Work instruction 1:
Please translate this sentence from the passage on dogs and treats into Spanish: "Two courageous dogs are rare in small packs."
Work instruction 2:
Answer these questions from the passage on dogs and treats:
(a) Who taught the narrator never to beg for food?
(b) What kind of food from the parents' meal do the dogs get?
(c) Where do the parents throw kibble for River?

Extract to read:

--------------------

We all have different ways of getting treats from our parents. I was lucky enough to learn at the paws of judge Foley Monster. She taught me that dogs are the superior species when measured against humans, and we should never beg them for food. Such actions give people power over us. We cannot have that. I will say I never saw Foley beg at the table. She would stand on her back legs, bark repeatedly, and turned her head back and forth. It wasn’t begging. It was demanding.
I was not born with the steel nerves that Foley was. She was fearless. When there are two pack members, and one has that trait, the other becomes a worrier, watching the daring adventures of our partner. Two courageous dogs are rare in small packs. One member of the relationship has to be grounded, and that was me.
I have strived to teach River in the manner Foley taught me, but either she is not as good a student as I am, or Foley was a better teacher. Regardless, River entered the house begging, and no manner of teaching could curb her behavior. Worse than that, my parents turn giving food to her into a game.
When my parents eat, we only get what they have if it is chicken, without any seasoning. I think it is the most fabulous tasting food I have ever eaten, and I have tasted Foley’s poop, which she swore was golden. We only get a few nibbles of chicken. The rest of the meal, we receive what we eat every other time, kibble.
I am kindly respectfully handed the kibble. My parents know this is the only way I will accept the treat. But, River will do anything for food, and my parents push the envelope to see how far she will go. They throw kibble down the hallway and watch River scamper after it. Her pursuit is immensely entertaining because my sister suffers from a touch of nose blindness. If she loses sight of her target, she tries to detect it through scent, but her smushed in the face has jammed all her sensors together, and she has more trouble picking up the smell and finding her food than the Jets offense has finding the end zone. Often, I will casually stroll over as she is desperately surging and crunch down on the kibble if I want it or not.

--------------------

Provided records:
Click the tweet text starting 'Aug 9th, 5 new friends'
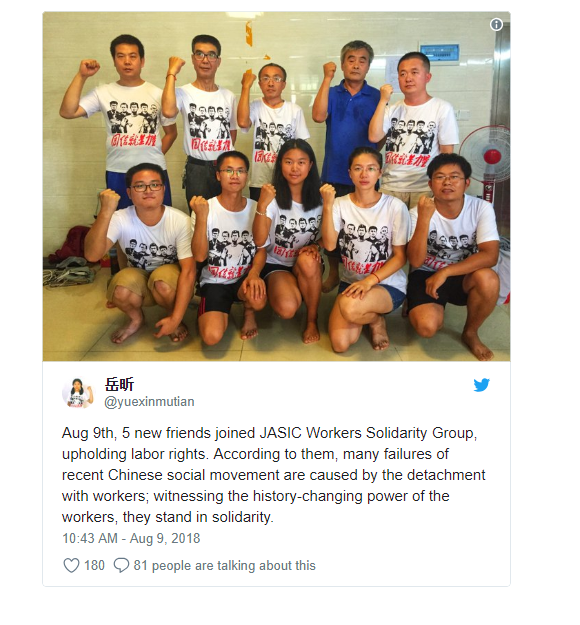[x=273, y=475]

--------------------

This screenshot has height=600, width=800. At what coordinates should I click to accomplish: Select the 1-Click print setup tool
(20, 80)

--------------------

Final answer 1:
Dos perros valientes son poco comunes en las manadas pequeñas.

Final answer 2:
(a) Judge Foley Monster.
(b) Chicken without any seasoning.
(c) Down the hallway.